The wonderful thing is that I’ve discovered that this outlet I have has the potential to be fun. Note that I said that it has the potential…it also have the potential to be nightmarish and stressful. Anyone who’s written on a deadline or found themselves blocked will discover that this craft is not always fun, nor is it easy.
Like all things in life, there must be balance and moderation. So yes, there are spikes in my creativity where I can write a 30K novella in days. Other times it takes months to grind out a short story. But over all, slow and steady is what it takes. Setting a daily goal. For some, it is a word count goal. As a general rule, I don’t keep track of my daily word count unless I’m on a challenge. My rule is to never let a day go by without doing something constructive, whether it’s writing, plotting, doing a book video, or seeking inspiration. (AKA research
So if you’re doing NaNo…good for you! Just realize that if you don’t meet word count at the end of the month, you have not failed. Look at what you have done and realize that those are words that you wouldn’t have written otherwise.

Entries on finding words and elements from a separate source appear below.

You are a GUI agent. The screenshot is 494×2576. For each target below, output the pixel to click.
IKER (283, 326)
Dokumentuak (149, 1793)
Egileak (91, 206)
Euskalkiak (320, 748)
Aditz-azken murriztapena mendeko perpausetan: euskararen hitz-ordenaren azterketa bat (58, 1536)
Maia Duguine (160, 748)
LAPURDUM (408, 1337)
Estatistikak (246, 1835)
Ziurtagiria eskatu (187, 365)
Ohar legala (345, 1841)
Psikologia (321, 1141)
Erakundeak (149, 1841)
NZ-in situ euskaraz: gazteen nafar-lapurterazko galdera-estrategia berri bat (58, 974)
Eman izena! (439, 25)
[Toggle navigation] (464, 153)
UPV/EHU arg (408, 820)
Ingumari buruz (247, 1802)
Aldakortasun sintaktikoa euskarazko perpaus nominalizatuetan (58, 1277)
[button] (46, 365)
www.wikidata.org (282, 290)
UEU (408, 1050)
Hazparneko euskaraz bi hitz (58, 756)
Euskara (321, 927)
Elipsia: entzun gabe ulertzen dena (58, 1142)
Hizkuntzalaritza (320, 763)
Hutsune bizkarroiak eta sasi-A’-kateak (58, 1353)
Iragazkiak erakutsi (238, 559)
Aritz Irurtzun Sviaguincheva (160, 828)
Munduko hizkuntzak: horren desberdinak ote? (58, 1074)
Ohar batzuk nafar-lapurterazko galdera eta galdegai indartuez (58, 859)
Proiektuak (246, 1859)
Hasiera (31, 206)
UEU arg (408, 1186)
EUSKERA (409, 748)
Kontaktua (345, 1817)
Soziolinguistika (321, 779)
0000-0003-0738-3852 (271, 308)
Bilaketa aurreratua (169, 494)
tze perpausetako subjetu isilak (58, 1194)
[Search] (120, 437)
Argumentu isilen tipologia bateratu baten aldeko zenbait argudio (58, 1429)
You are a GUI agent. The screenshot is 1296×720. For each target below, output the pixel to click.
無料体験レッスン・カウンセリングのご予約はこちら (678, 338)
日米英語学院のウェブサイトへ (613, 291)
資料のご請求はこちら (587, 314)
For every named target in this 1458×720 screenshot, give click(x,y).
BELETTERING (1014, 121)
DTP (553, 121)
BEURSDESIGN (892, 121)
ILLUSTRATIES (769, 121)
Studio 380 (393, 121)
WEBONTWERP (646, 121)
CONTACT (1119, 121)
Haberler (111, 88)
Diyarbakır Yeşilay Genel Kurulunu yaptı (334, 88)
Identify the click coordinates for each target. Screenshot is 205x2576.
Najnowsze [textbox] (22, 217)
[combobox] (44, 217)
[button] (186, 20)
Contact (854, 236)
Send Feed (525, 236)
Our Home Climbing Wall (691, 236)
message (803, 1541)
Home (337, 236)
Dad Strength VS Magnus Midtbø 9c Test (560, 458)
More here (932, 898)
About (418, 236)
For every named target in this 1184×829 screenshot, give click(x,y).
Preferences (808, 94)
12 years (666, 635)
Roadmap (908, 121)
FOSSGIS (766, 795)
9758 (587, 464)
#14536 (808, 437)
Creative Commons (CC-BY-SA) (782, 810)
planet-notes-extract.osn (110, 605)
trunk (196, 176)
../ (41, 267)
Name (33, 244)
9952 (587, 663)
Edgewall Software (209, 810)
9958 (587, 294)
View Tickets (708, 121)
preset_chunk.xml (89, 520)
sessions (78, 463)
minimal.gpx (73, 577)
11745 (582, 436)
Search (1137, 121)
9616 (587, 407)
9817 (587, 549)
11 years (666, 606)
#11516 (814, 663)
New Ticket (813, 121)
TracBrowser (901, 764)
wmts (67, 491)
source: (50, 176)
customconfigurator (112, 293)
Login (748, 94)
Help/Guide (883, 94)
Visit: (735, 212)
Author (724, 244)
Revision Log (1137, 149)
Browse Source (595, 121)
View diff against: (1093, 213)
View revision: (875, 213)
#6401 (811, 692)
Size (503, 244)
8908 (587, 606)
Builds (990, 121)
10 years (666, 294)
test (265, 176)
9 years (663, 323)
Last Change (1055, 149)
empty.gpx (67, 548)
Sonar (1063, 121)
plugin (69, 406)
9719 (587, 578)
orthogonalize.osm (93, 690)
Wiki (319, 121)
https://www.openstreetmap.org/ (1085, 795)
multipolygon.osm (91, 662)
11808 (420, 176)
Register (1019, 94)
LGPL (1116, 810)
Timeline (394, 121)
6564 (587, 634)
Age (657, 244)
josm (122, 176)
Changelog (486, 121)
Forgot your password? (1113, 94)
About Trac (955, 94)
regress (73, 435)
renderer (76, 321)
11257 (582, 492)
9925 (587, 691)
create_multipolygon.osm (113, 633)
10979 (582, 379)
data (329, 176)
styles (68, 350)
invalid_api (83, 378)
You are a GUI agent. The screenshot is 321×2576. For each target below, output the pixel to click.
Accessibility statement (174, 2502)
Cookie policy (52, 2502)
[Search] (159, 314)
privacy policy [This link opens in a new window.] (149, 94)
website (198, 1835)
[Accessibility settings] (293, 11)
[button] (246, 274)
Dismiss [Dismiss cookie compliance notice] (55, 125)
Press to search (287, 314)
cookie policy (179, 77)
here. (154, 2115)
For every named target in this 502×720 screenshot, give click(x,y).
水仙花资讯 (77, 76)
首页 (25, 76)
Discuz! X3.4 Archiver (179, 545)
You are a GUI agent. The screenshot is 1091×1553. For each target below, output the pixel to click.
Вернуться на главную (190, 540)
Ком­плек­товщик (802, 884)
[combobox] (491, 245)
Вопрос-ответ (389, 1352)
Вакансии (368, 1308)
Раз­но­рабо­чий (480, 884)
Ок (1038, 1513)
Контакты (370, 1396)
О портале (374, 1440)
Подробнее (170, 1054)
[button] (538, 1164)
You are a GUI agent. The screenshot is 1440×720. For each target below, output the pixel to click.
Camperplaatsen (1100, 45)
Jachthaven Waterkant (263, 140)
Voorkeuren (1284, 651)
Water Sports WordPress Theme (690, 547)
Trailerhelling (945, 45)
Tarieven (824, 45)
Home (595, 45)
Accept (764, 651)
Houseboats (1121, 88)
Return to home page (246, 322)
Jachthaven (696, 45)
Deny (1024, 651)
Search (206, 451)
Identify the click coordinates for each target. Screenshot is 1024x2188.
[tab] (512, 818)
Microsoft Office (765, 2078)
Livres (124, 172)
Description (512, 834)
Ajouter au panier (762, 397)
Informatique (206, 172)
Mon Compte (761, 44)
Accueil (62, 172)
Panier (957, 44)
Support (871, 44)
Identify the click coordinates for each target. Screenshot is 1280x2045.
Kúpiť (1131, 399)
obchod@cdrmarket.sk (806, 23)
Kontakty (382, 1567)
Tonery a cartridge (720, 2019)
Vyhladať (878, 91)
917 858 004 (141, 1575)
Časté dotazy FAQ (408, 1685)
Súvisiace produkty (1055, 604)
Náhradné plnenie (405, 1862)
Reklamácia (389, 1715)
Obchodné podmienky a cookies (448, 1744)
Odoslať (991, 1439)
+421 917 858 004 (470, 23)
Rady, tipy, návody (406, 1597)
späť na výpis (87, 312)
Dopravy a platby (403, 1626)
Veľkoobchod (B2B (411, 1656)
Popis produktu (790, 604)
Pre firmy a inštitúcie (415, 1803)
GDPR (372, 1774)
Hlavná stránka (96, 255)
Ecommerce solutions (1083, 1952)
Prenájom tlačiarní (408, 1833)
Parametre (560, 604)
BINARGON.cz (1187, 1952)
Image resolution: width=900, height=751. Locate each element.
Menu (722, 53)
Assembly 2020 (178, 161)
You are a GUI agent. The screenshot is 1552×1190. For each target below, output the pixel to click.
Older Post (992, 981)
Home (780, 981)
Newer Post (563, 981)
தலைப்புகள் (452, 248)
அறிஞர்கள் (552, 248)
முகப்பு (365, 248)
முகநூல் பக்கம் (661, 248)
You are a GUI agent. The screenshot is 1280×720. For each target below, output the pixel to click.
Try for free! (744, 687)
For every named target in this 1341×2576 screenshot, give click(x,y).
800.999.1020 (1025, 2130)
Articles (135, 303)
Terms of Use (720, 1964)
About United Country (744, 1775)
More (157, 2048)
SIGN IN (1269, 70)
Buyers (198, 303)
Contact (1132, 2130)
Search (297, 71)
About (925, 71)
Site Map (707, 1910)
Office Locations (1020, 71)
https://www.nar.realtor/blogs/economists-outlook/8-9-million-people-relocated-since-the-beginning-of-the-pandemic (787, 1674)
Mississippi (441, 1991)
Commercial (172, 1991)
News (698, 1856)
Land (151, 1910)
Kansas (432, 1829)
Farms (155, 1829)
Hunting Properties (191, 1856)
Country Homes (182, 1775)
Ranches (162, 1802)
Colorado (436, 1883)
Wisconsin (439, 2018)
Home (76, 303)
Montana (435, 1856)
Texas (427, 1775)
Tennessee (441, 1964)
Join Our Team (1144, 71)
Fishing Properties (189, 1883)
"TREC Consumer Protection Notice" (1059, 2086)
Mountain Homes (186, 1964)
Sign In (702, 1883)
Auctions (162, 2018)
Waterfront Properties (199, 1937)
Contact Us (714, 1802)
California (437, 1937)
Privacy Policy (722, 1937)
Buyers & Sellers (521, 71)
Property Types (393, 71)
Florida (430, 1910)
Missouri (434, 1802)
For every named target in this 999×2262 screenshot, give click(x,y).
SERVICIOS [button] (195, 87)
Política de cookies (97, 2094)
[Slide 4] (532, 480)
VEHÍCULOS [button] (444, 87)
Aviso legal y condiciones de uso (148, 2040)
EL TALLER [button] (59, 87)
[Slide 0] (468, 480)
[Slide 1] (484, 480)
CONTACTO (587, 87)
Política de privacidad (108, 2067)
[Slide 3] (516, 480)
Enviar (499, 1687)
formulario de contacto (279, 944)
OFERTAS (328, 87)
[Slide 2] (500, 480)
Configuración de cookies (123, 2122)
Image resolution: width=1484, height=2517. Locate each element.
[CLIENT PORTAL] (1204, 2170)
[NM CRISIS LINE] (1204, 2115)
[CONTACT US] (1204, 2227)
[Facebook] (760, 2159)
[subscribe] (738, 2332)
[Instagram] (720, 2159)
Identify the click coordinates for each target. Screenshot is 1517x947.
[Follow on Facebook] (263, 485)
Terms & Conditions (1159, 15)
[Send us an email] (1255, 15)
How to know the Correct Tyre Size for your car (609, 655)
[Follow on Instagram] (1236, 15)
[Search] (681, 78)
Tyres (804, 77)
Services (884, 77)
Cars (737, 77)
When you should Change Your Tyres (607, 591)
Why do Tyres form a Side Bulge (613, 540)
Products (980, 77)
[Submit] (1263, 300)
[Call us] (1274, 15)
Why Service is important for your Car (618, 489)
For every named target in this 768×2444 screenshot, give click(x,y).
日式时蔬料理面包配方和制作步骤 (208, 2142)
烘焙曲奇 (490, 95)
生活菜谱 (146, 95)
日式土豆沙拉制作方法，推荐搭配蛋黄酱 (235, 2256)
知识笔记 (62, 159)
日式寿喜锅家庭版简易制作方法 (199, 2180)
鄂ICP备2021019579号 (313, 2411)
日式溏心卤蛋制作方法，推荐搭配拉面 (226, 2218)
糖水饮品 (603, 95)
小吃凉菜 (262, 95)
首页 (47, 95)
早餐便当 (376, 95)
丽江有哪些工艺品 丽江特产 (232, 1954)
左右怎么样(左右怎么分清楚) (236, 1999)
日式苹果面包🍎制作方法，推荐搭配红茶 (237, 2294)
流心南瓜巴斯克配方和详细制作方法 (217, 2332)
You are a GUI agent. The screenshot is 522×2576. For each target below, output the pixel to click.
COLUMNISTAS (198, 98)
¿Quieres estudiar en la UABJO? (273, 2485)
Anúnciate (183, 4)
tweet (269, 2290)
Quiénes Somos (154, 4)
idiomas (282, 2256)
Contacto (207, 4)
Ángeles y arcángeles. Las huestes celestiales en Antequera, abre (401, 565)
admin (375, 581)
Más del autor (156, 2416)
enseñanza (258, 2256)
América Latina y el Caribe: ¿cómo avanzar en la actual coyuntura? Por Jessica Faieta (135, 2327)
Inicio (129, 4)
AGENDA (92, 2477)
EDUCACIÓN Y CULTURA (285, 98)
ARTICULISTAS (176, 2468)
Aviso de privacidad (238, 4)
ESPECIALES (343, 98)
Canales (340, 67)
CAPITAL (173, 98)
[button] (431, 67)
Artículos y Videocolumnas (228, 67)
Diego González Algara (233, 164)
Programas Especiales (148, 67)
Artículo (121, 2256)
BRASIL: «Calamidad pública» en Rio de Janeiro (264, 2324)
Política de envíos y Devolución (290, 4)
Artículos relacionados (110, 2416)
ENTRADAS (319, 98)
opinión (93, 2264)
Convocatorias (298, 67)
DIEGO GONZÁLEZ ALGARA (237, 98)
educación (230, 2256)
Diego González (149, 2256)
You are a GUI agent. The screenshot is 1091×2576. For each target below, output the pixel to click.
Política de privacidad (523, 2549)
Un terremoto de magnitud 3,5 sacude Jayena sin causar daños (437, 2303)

If you do meet the 50K goal, excellent! Now is the hard part. Don’t leave that manuscript languishing on your hard drive. You’ve given it life, now start polishing and editing. Look at the market and see where your book fits. Expand on it, tighten it, and make those words into a living, breathing document.
It might be the only book you have in you, but I’m willing to bet that if you’ve written that much, there is more inside.
I’d like to hear why you write, and if you’re participating in the Challenge, what your feelings are about it.
3 comments:
I think you said it well. "It has to be written." The characters and situations crowding my brain have found an outlet via my fingers, and now writing has become my tranquilizer of choice. It soothes me and I find solace in those quiet hours, with classical music playing on my stereo and my nails clicking on the keyboard in time to the beat of a lover's heart. Yeah. It's like that.
I've learned not to make myself crazy if I don't make my word count but I do strive to do at least 1500 words per day. It keeps my mind on track and the story "present". I can't imagine not writing. That's what would drive me crazy!
I write because I feel that if I don't, I cannot exist. I just recently got off a four month period where I did no writing, and my best friend pointed out to me that I was significantly less happy by month four than I was at month one. Writing is like a medication for my depression. Ever since I was nine, I've felt like I NEEDED to create worlds and stories. I would spend years building one world, because that is the kind of thing that makes me happy. If I couldn't write, I know I would fall downhill from there, growing more depressed and losing my will to go on. Hell, I already saw a glimpse of that in those four months.
This is my second year doing NaNo. I won last year (and went on to make my NaNo novel 120,000 words long) but I'm honestly worried about completing it this year. I'm just going to take it day by day and not look at the big picture.